Quasi tutti sono convinti che l’introduzione alla tesi di laurea sia da scrivere alla fine. Anche un ottimo sito come università.it spiega che l’introduzione va scritta al termine della stesura della tesi. Ad insegnarci che è sbagliato, oltre alla nostra esperienza personale, è ancora una volta il nostro maestro: Umberto Eco.

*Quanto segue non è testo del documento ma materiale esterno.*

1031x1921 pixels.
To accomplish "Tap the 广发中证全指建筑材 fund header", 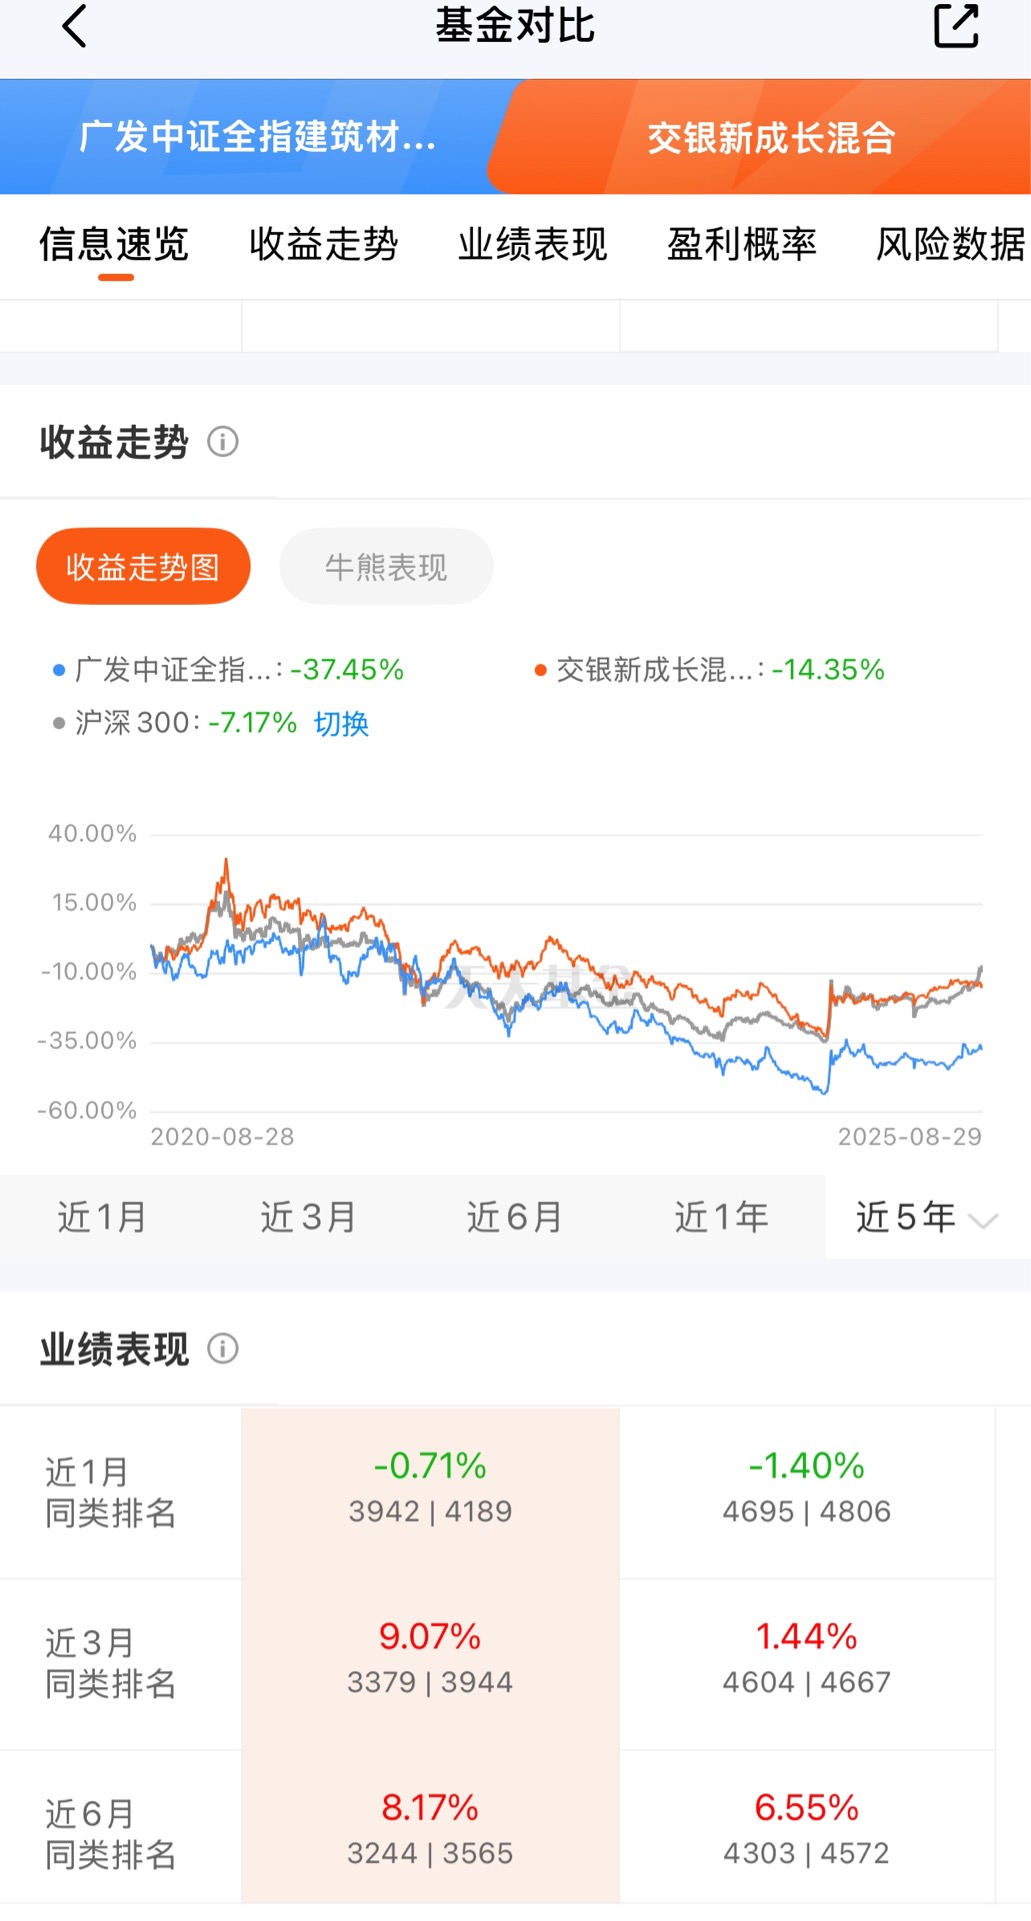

Infatti, secondo Eco, l’introduzione va scritta all’inizio in una versione fittizia:

La funzione di questa introduzione fittizia (fittizia perché la rifarete un sacco di volte prima di aver finito la tesi) è che essa vi consente di fissare le vostre idee lungo una linea direttrice che non sarà cambiata se non a prezzo di una ristrutturazione dell’indice. In tal modo voi controllerete le vostre deviazioni e i vostri impulsi.

Eco, Umberto: Come si fa una tesi di laurea. Ristampa febbraio 2008 Bompiani, Milano. (Pag. 123)

Quindi ricapitoliamo:

  • Per prima cosa pensate a un titolo
  • Realizzate una bozza di indice degli argomenti che tratterà la vostra tesi
  • Sulla base di questo indice scrivete l’introduzione fittizia della tesi

Eco ci dice anche che cosa cambierà fra la prima versione dell’introduzione e l’ultima (pag. 124) ovvero che nell’ultima versione “prometterete molto meno che nella prima”. Infatti, se la prima versione serve a far capire al vostro relatore che fate sul serio e avete ottime idee per la tesi, l’ultima versione parlerà solo ed esclusivamente di ciò che è effettivamente contenuto nella vostra tesi.